Die Bundeswehr hat seit Jahrzehnten eigene Abteilungen, mit denen sie in die Schulen geht, um dort für die offizielle Politik und Sicherheitsstrategien zu „informieren“. Im November letzten Jahres sprach Bundeswehrmajor Andre Werres auf einem Treffen mit Jugendoffizieren selbst davon, dass  diese (Zitat) „die Speerspitze der Öffentlichkeitsarbeit“ seien. (weiter Zitat): „Wir tragen den Bundeswehrgedanken in dieser Form einzigartig in den Kern der Gesellschaft hinein.“ (zu lesen auf der Homepage der Bundeswehr).
Meine Damen und Herren,
Die Verfassung unseres Landes verpflichtet den Staat dazu, die Jugend im Sinne von Toleranz und Friedensgesinnung zu erziehen.
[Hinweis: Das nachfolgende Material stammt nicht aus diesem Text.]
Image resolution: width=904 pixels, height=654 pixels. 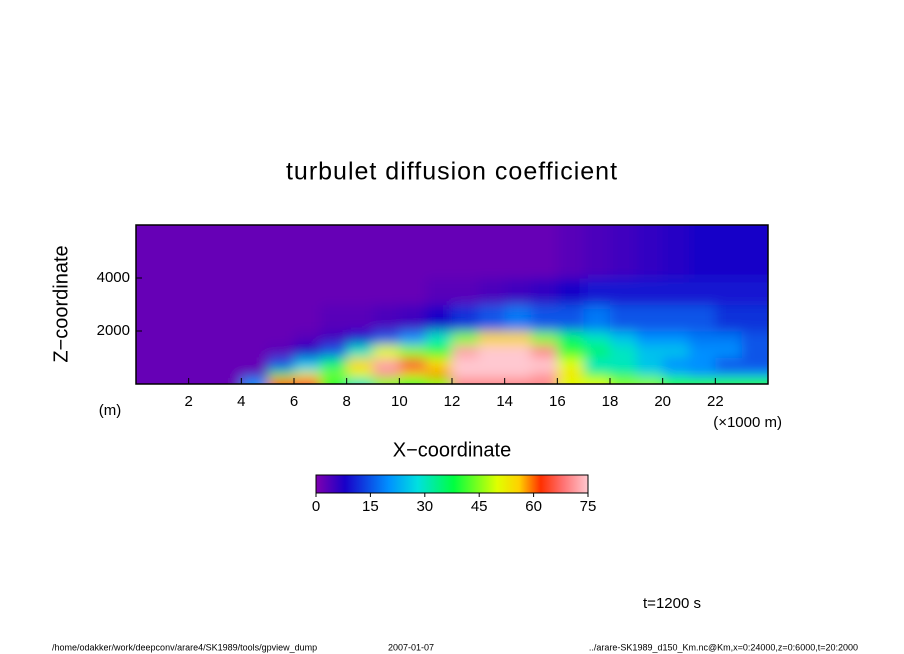 I want to click on colorbar-ticks: 0 15 30 45 60 75, so click(x=454, y=504).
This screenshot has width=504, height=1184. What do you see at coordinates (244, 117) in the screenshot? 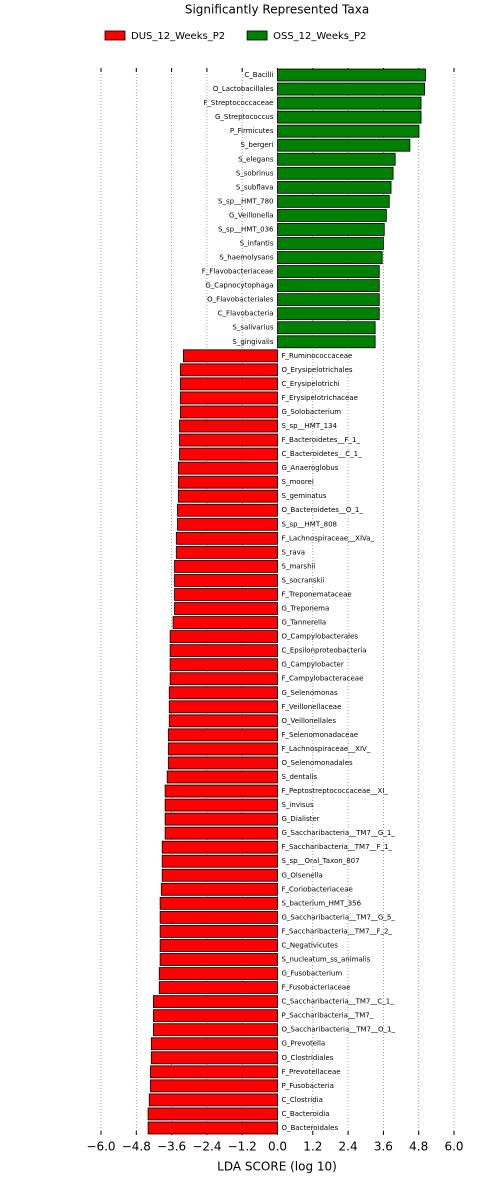
I see `category-label: G_Streptococcus` at bounding box center [244, 117].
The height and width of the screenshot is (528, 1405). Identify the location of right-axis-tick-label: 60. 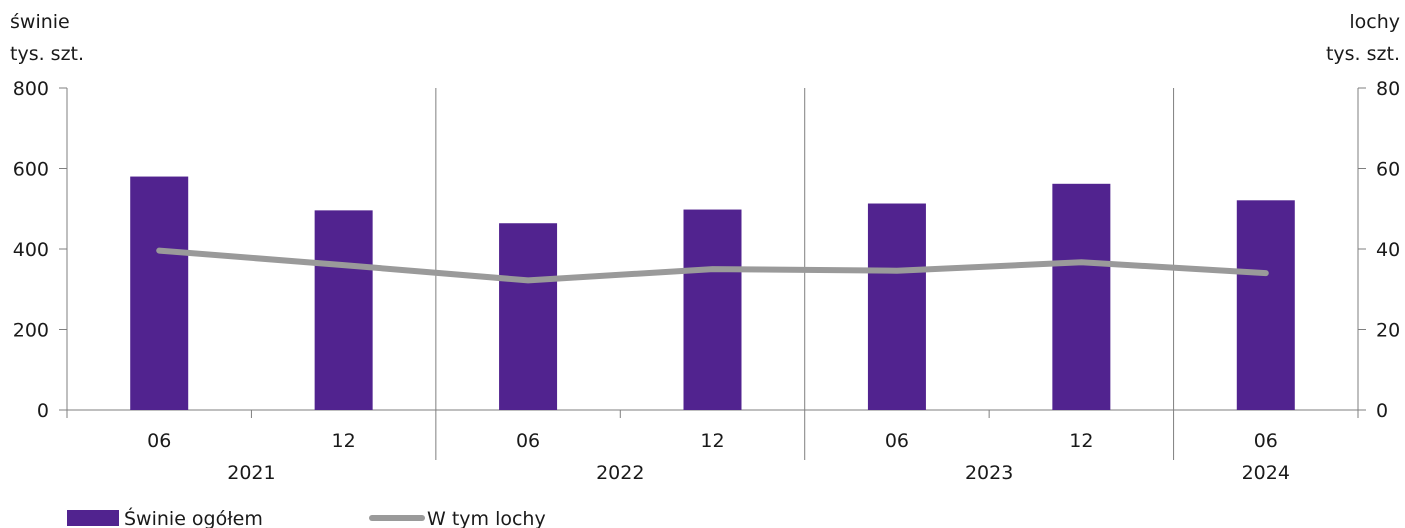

Die Anwendung militärischer Gewalt widerspricht diesem Gebot. Selbst wenn die Mehrheit des Bundestages den Einsatz der Bundeswehr zur Absicherung deutscher Interessen in Afghanistan unterstützt, so gibt es doch eine breite Ablehnung dieses Krieges in der Bevölkerung.
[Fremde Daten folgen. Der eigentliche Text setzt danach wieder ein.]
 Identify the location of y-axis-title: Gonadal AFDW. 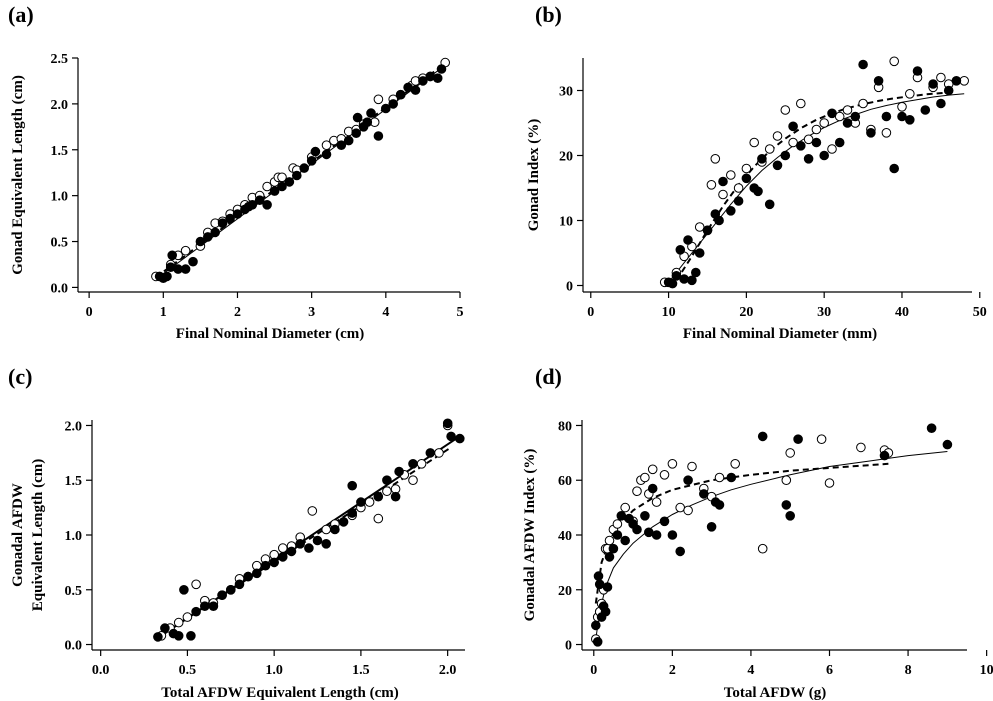
(18, 535).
2008 hat die damalige schwarz-gelbe Landesregierung eine Kooperationsvereinbarung mit der Bundeswehr geschlossenen, die ihr einen erleichterten Zugang zu den nordrhein-westfälischen Schulen ermöglicht. Im März gab es dazu eine Anhörung im Landtag. Leider kann ich aus Zeitgründen nicht näher darauf eingehen. Ich möchte hier aber doch ein zentrales Argument gegen diesen Kooperationsvertrag und gegen Jugendoffiziere in Schulen hervorheben:
In den 70er Jahren wurden für die politische Bildung Regeln aufgestellt, an denen sich insbesondere Schulen und öffentliche Einrichtungen halten sollen. Dieser sogenannte Beutelsbacher Konsens beinhaltet unter anderem:

Ein Überwältigungsverbot. Das bedeutet: Es ist nicht erlaubt, Schülerinnen und Schüler - mit welchen Mitteln auch immer - im Sinne erwünschter Meinungen zu überrumpeln und damit an der Gewinnung eines "selbständigen Urteils" zu hindern.
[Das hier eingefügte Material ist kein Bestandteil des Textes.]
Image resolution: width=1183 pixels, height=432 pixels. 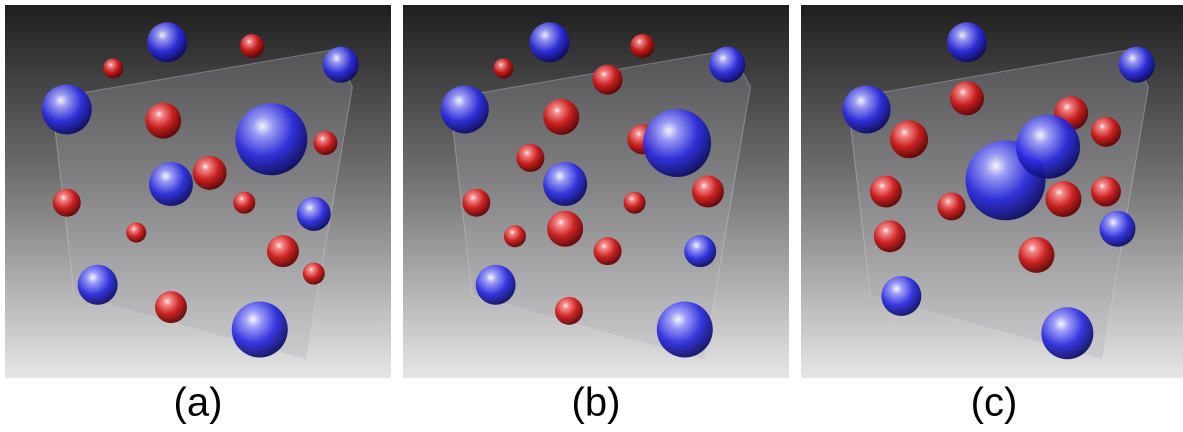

Und zweitens ein Gebot der Ausgewogenheit bzw. Kontroversität. Das heißt: Was in Wissenschaft und Politik kontrovers ist, muss auch im Unterricht kontrovers erscheinen.
Bundeswehroffiziere, die im Unterricht die Positionen der Bundeswehr vertreten ohne dass in gleichem Maße kontroverse Positionen vertreten und diskutiert werden, dürfte es nach diesen Grundsätzen der politischen Bildung nicht geben.
Es gibt sie aber!
Im Mai war die Bundeswehr in der Bielefelder Abendrealschule, im Juni in der Bosse Realschule, im Oktober sind Einsätze  im Gymnasium Brackwede und auf der Berufsinformationsbörse des Carl-Severing-Berufskollegs geplant.
Meine Damen und Herren,
wir wissen, dass weder der Rat, der Oberbürgermeister oder die Verwaltung ein Eingriffsrecht in den Unterricht der Schulen besitzt, egal um welche politischen oder gesellschaftlichen Anliegen es geht.
Aber es gibt die Möglichkeit, eine öffentliche Debatte um dieses Thema auch in den Schulen zu initiieren.  Unseres Erachtens ist es dringend nötig, diese politische Debatte in die Schulen zu tragen. Gemeinsam mit Schülervertretungen und mit der Gewerkschaft Erziehung und Wissenschaft, die diese Form der Werbung für die Bundeswehr gleichfalls ablehnt.
Wir bitten Sie diese Debatte zu führen und unseren Antrag zu unterstützen.